[Python-Dev] "setuptools has divided the Python community"

Eric Smith eric at trueblade.com
Fri Mar 27 19:21:33 CET 2009


M.-A. Lemburg wrote:
> On 2009-03-27 17:07, P.J. Eby wrote:
>> At 11:37 PM 3/26/2009 -0500, Eric Smith wrote:
>>> P.J. Eby wrote:
>>>> As someone else suggested, moving some of the functionality to PEP 302
>>>> interfaces would also help.  Most of the code, though, deals with
>>>> locating/inspecting installed distributions, resolving version
>>>> requirements, and managing sys.path.  And most of the nastiest
>>>> complexity comes from trying to support true filename access to
>>>> resources -- if that were dropped from the stdlib, there'd be no need
>>>> for egg caches and the like, along with all the complexity entailed.
>>>>
>>>> Application environments such as Chandler, Trac, Zope, etc. that want
>>>> their plugins to live in .egg files wouldn't necessarily be able to use
>>>> such an API, but the independent pkg_resources wouldn't be
>>>> disappearing.  (Of course, they could also implement
>>>> application-specific file extraction, if the stdlib API included the
>>>> ability to inspect and open zipped resources.)
>>> Could you comment on why they couldn't use such an API?
>> If a plugin includes C code (.so/.dll), or uses a library that operates
>> on filenames rather than bytes in memory (e.g. gettext), then the
>> resources would need to be extracted from the .egg.  pkg_resources
>> transparently extracts such resources to a cache directory when you ask
>> for a resource's filename, rather than asking for a stream or string of
>> its contents.
>>
>> This feature represents a significant chunk of the complexity and code
>> size of pkg_resources -- and I was proposing ways to cut down on that
>> complexity and code size, for a (limited) stdlib version of the
>> functionality.
> 
> This functionality is one of the more annoying setuptools
> "features". It causes each and every user of e.g.

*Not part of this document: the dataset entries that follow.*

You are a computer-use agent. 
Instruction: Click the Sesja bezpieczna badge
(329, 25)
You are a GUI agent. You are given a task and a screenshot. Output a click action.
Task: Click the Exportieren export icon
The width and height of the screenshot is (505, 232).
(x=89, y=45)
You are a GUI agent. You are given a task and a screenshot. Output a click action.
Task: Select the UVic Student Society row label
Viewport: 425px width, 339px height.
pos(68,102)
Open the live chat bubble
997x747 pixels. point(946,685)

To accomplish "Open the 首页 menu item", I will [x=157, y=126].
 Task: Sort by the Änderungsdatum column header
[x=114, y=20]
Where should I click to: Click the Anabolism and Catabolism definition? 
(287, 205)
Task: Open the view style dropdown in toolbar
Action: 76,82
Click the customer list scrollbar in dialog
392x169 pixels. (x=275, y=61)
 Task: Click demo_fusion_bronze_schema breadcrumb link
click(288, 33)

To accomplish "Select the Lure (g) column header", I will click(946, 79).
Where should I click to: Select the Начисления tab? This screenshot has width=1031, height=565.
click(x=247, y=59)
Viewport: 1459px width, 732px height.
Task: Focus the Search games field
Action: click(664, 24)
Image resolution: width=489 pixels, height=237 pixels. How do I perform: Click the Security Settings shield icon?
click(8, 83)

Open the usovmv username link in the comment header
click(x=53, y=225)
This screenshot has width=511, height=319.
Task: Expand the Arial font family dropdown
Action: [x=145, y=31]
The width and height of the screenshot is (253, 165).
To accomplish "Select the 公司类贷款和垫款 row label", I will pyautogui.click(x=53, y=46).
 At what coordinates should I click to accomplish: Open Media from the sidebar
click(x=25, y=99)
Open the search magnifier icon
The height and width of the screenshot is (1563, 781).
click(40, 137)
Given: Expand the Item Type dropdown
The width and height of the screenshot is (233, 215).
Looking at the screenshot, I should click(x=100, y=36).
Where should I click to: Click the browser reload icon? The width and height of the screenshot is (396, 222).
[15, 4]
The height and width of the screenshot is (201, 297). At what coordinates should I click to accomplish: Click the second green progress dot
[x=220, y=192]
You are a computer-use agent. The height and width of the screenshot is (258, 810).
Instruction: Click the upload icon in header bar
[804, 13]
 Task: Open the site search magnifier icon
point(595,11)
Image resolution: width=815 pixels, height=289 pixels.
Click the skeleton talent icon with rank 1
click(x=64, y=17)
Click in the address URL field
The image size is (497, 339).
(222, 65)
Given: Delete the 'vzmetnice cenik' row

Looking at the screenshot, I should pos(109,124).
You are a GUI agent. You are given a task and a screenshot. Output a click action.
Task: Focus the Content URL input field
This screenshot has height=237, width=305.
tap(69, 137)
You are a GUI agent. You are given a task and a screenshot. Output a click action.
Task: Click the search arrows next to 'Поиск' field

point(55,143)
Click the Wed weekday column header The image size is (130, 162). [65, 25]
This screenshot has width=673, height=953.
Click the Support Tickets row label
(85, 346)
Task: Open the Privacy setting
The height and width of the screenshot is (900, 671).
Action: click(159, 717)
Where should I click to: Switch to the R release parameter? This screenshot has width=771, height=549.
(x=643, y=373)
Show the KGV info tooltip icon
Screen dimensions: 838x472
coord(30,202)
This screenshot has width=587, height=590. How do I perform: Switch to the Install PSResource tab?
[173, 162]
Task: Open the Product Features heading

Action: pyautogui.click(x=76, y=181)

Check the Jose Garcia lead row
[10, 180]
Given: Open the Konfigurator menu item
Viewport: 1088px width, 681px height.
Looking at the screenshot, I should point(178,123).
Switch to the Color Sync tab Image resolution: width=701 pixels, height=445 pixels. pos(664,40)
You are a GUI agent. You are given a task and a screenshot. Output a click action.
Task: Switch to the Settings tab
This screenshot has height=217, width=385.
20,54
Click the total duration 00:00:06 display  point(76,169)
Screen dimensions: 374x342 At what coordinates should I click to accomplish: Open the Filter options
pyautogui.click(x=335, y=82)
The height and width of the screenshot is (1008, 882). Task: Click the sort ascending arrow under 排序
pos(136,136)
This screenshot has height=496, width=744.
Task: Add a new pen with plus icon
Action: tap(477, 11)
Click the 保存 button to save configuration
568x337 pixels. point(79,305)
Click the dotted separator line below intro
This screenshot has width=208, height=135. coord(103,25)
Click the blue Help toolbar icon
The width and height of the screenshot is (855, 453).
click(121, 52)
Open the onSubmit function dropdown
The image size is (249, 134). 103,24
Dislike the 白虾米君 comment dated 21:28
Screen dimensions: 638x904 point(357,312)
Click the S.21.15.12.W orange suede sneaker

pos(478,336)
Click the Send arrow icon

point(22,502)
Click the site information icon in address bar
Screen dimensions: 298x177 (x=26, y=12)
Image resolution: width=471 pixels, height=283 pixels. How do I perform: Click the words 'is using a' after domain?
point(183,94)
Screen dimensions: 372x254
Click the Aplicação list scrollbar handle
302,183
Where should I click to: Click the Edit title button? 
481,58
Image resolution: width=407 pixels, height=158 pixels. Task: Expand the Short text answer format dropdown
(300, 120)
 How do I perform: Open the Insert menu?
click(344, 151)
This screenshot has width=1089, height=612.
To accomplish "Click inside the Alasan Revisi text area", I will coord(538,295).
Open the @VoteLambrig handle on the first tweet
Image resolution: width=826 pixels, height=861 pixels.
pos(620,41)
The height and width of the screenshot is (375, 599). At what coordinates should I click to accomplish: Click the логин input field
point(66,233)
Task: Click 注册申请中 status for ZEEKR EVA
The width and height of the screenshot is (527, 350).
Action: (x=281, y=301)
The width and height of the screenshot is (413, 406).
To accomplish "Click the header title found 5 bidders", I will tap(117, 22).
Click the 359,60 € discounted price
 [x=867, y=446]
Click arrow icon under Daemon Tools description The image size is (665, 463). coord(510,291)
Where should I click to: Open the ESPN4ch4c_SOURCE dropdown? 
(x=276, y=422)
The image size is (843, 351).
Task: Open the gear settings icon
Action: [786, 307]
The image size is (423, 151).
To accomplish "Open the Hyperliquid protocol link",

Trac to have
> their own little version of the same piece of software in their
> home dir cache.
> 
> The solution to this is simple: don't use ZIP files for installed
> packages, instead unzip them into normal directories on sys.path.
> 
> This makes all these problems go away and allows users to access
> embedded documentation, configuration, etc.
> 
> Zip files are great for shipping packages to the end-user, but
> there's no need to keep them zipped once they get there.
> 

I also think the feature should go. If you want functionality that's so 
difficult to provide when you install as a zip file, the answer is not 
to make things more complex, but to not install as zip files.